Would you output the whole of the data exactly?

• _Provided data_:
>>>>

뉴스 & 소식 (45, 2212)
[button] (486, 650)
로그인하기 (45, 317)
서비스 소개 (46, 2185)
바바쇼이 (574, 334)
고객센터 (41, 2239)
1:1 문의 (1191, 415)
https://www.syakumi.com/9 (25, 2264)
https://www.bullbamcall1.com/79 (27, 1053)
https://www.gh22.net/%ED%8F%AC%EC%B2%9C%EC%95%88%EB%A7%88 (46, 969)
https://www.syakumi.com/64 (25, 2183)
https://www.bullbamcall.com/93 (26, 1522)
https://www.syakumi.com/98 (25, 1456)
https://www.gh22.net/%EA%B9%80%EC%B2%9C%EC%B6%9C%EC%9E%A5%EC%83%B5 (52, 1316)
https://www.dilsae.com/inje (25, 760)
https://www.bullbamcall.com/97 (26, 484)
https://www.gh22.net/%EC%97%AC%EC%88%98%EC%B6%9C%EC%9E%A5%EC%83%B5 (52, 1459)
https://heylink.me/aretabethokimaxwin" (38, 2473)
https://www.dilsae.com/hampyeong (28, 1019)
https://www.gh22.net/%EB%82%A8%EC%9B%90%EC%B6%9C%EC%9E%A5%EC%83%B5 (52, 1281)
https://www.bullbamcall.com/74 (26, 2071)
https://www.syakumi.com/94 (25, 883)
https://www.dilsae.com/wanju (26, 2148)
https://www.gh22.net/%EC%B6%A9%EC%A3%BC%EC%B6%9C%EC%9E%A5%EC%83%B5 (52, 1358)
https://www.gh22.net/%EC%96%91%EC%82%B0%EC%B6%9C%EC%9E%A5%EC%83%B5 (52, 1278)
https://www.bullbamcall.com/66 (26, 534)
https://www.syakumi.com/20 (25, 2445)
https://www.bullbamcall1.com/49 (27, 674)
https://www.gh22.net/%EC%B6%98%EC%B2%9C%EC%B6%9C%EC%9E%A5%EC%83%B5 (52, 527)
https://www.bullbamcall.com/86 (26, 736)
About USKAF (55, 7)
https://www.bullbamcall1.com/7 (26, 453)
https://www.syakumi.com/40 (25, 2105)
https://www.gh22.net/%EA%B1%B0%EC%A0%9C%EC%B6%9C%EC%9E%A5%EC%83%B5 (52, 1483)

<<<<

• _Output for this task_:
뉴스 & 소식 (45, 2212)
[button] (486, 650)
로그인하기 (45, 317)
서비스 소개 (46, 2185)
바바쇼이 (574, 334)
고객센터 (41, 2239)
1:1 문의 (1191, 415)
https://www.syakumi.com/9 (25, 2264)
https://www.bullbamcall1.com/79 (27, 1053)
https://www.gh22.net/%ED%8F%AC%EC%B2%9C%EC%95%88%EB%A7%88 (46, 969)
https://www.syakumi.com/64 (25, 2183)
https://www.bullbamcall.com/93 (26, 1522)
https://www.syakumi.com/98 (25, 1456)
https://www.gh22.net/%EA%B9%80%EC%B2%9C%EC%B6%9C%EC%9E%A5%EC%83%B5 (52, 1316)
https://www.dilsae.com/inje (25, 760)
https://www.bullbamcall.com/97 (26, 484)
https://www.gh22.net/%EC%97%AC%EC%88%98%EC%B6%9C%EC%9E%A5%EC%83%B5 (52, 1459)
https://heylink.me/aretabethokimaxwin" (38, 2473)
https://www.dilsae.com/hampyeong (28, 1019)
https://www.gh22.net/%EB%82%A8%EC%9B%90%EC%B6%9C%EC%9E%A5%EC%83%B5 (52, 1281)
https://www.bullbamcall.com/74 (26, 2071)
https://www.syakumi.com/94 (25, 883)
https://www.dilsae.com/wanju (26, 2148)
https://www.gh22.net/%EC%B6%A9%EC%A3%BC%EC%B6%9C%EC%9E%A5%EC%83%B5 (52, 1358)
https://www.gh22.net/%EC%96%91%EC%82%B0%EC%B6%9C%EC%9E%A5%EC%83%B5 (52, 1278)
https://www.bullbamcall.com/66 (26, 534)
https://www.syakumi.com/20 (25, 2445)
https://www.bullbamcall1.com/49 (27, 674)
https://www.gh22.net/%EC%B6%98%EC%B2%9C%EC%B6%9C%EC%9E%A5%EC%83%B5 (52, 527)
https://www.bullbamcall.com/86 (26, 736)
About USKAF (55, 7)
https://www.bullbamcall1.com/7 (26, 453)
https://www.syakumi.com/40 (25, 2105)
https://www.gh22.net/%EA%B1%B0%EC%A0%9C%EC%B6%9C%EC%9E%A5%EC%83%B5 (52, 1483)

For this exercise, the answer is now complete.